*** Block opens ***

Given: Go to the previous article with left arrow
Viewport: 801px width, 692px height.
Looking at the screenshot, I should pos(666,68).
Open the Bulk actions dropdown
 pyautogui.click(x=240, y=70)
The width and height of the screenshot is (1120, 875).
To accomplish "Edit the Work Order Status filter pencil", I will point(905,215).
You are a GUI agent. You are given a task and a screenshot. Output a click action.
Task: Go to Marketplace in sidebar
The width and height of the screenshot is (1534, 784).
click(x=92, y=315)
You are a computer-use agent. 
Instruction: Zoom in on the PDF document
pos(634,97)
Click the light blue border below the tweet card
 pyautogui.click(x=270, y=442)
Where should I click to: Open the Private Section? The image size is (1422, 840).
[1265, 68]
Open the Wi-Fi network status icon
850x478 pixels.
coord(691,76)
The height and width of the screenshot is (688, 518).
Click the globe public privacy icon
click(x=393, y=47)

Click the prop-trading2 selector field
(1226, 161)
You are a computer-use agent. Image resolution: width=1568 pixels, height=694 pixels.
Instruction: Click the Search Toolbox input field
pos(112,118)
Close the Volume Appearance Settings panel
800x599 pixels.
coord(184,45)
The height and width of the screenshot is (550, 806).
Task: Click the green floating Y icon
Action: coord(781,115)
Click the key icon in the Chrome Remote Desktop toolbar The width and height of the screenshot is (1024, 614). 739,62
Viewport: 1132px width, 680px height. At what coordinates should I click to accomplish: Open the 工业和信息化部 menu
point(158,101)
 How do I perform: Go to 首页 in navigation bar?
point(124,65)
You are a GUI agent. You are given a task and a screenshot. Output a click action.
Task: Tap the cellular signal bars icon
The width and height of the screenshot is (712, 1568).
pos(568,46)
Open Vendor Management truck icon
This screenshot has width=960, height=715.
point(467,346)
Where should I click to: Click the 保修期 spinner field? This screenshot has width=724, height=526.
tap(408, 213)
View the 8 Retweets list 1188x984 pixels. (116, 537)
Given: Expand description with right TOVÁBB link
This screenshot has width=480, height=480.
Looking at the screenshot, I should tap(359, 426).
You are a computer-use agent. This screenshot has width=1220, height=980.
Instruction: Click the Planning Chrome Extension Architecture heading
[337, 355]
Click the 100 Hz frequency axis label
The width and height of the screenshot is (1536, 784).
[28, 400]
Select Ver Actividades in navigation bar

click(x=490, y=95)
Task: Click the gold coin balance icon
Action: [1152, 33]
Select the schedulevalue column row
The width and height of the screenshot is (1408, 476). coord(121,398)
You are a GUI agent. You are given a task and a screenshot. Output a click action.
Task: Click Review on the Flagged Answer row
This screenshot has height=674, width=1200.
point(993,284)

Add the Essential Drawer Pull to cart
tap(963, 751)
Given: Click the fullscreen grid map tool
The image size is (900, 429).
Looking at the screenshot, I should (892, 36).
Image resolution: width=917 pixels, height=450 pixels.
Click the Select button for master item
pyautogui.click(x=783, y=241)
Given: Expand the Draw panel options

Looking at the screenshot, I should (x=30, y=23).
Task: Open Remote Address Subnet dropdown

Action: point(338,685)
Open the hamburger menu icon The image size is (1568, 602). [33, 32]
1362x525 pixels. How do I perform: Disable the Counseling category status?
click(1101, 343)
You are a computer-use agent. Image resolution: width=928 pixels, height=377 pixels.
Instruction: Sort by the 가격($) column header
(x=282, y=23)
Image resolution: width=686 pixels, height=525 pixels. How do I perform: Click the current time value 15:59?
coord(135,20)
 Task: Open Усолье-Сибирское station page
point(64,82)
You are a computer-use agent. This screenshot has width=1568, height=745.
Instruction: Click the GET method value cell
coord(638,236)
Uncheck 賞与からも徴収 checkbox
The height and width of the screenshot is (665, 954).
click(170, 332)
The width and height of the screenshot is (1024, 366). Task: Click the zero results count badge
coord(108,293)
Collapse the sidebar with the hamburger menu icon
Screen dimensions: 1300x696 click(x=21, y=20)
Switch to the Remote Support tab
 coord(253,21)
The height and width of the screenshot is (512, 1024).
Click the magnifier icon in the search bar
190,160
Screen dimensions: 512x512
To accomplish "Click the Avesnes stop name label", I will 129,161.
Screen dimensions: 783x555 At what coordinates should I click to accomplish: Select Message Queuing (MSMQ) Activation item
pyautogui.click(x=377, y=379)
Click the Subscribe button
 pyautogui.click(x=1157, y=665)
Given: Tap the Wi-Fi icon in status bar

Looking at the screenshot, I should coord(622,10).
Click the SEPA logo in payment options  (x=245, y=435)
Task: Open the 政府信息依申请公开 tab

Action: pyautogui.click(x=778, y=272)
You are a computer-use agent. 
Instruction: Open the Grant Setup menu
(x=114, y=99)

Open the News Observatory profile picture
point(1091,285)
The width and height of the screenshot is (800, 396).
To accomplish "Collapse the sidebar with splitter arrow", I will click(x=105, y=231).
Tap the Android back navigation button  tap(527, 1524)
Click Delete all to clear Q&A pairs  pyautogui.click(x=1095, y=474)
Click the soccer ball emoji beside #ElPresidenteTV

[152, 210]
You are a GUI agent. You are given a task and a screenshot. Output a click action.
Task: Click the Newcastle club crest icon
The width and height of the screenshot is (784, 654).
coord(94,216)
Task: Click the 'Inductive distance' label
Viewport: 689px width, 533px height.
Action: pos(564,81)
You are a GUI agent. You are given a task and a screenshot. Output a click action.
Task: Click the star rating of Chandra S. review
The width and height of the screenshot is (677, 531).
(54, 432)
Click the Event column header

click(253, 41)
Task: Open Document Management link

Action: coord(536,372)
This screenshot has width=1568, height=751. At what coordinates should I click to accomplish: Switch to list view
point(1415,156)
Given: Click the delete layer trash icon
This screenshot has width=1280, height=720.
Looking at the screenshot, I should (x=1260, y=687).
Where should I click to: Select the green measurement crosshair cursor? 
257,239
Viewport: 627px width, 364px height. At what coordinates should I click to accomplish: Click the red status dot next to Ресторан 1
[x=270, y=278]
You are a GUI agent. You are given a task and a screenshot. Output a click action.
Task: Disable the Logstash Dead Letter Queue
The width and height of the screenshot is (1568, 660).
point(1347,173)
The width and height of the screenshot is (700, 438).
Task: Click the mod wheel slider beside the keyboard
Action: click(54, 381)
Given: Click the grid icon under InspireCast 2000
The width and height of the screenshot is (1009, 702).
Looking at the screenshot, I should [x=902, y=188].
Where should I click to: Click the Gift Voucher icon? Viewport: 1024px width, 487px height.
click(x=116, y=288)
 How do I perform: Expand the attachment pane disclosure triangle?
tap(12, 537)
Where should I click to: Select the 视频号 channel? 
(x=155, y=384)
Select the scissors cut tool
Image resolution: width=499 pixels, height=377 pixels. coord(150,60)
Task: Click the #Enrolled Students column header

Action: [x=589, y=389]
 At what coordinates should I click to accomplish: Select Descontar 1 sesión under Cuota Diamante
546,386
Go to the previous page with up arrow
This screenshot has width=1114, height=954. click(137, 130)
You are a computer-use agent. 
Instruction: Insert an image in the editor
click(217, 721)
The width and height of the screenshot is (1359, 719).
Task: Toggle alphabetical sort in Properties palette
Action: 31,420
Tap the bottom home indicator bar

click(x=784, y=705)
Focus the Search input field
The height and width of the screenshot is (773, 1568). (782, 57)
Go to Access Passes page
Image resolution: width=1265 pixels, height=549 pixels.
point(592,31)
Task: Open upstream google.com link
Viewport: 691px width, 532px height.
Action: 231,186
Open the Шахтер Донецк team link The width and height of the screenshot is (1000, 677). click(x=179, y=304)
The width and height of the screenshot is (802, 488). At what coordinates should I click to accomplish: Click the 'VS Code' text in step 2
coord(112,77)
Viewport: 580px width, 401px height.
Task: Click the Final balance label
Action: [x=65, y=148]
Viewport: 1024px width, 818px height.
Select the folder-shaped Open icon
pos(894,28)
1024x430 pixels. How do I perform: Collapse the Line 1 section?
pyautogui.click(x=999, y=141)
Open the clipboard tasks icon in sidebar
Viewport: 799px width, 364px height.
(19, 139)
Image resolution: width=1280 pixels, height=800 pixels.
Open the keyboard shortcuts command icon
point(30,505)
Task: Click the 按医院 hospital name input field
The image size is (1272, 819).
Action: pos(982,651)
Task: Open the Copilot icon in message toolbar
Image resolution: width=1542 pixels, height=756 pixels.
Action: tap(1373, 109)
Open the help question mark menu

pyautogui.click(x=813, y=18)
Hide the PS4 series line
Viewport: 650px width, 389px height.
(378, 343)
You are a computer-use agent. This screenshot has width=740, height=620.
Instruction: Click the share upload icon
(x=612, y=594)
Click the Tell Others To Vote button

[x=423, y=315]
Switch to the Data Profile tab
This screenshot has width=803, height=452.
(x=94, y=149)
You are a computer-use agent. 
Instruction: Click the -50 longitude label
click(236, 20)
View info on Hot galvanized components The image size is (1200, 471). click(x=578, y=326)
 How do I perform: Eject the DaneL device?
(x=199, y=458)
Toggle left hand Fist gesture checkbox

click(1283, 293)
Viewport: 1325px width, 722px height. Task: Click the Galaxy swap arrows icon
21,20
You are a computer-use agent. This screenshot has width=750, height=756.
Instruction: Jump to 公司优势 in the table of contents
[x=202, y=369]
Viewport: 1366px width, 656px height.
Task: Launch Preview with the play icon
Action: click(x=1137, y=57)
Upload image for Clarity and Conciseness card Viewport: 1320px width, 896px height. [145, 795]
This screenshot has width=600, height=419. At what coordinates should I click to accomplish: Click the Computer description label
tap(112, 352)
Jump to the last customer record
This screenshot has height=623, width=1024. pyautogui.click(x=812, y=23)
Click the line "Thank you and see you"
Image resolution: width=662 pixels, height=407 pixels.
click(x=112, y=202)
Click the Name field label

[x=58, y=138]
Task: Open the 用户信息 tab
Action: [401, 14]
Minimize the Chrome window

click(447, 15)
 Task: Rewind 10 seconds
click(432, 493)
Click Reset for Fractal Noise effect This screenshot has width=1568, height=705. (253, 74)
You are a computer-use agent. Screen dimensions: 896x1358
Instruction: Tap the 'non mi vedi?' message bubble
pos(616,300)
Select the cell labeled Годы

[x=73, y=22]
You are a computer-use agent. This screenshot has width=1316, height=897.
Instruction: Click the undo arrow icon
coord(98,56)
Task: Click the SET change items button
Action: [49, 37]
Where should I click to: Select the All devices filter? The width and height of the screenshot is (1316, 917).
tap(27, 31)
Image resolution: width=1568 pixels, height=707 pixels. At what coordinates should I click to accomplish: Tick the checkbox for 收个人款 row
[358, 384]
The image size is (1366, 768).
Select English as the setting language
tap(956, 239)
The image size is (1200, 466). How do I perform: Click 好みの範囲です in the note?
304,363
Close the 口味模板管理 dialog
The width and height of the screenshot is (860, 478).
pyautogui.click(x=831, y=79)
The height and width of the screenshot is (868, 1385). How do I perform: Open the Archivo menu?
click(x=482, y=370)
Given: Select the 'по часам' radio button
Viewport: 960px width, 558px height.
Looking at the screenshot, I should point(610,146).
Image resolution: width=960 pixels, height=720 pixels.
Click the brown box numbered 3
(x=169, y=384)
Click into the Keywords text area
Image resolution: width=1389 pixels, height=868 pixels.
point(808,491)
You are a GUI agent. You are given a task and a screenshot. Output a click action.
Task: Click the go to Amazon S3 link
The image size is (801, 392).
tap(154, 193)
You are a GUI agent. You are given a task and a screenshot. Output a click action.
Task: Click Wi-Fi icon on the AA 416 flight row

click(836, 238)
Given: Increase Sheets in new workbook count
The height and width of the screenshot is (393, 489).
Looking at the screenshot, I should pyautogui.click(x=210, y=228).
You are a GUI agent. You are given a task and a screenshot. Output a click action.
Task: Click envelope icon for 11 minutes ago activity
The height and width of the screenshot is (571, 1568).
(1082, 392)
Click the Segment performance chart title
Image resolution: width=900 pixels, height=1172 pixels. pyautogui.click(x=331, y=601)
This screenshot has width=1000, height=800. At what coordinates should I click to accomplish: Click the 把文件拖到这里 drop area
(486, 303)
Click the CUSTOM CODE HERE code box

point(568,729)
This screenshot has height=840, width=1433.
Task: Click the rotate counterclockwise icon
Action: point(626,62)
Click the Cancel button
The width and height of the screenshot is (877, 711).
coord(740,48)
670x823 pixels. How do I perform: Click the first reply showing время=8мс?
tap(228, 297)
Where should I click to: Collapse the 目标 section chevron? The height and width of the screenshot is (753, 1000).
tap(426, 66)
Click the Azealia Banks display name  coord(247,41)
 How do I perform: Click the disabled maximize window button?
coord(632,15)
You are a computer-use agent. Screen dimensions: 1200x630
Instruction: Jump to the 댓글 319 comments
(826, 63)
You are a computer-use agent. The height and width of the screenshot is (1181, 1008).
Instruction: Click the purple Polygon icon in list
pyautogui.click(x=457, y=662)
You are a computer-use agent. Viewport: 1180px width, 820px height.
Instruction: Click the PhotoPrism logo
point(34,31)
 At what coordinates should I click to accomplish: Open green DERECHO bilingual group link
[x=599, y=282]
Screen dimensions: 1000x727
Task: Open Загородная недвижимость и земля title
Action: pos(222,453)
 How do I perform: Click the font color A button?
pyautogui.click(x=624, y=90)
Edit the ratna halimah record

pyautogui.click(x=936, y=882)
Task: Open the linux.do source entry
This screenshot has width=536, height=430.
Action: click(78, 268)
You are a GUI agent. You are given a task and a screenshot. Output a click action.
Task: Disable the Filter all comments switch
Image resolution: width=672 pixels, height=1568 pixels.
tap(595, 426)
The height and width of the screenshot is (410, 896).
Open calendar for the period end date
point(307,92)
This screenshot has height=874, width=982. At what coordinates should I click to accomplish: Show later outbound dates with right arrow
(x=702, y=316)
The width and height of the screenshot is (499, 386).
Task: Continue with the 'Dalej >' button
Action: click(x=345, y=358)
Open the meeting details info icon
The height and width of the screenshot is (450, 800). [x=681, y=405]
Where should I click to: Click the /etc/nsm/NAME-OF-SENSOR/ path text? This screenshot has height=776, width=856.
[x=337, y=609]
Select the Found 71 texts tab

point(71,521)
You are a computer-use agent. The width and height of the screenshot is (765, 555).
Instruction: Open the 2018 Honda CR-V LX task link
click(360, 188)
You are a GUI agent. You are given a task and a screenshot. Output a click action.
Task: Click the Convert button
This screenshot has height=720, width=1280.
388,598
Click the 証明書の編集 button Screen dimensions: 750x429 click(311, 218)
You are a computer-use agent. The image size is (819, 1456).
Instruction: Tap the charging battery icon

*** Block closes ***

### Work order
Would you print exactly and only the lines of the material above that run from the line with "Click the SEPA" through the line with "Given: Click the delete layer trash icon", both included?

### Answer to this exercise
Click the SEPA logo in payment options  (x=245, y=435)
Task: Open the 政府信息依申请公开 tab

Action: pyautogui.click(x=778, y=272)
You are a computer-use agent. 
Instruction: Open the Grant Setup menu
(x=114, y=99)

Open the News Observatory profile picture
point(1091,285)
The width and height of the screenshot is (800, 396).
To accomplish "Collapse the sidebar with splitter arrow", I will click(x=105, y=231).
Tap the Android back navigation button  tap(527, 1524)
Click Delete all to clear Q&A pairs  pyautogui.click(x=1095, y=474)
Click the soccer ball emoji beside #ElPresidenteTV

[152, 210]
You are a GUI agent. You are given a task and a screenshot. Output a click action.
Task: Click the Newcastle club crest icon
The width and height of the screenshot is (784, 654).
coord(94,216)
Task: Click the 'Inductive distance' label
Viewport: 689px width, 533px height.
Action: pos(564,81)
You are a GUI agent. You are given a task and a screenshot. Output a click action.
Task: Click the star rating of Chandra S. review
The width and height of the screenshot is (677, 531).
(54, 432)
Click the Event column header

click(253, 41)
Task: Open Document Management link

Action: coord(536,372)
This screenshot has width=1568, height=751. At what coordinates should I click to accomplish: Switch to list view
point(1415,156)
Given: Click the delete layer trash icon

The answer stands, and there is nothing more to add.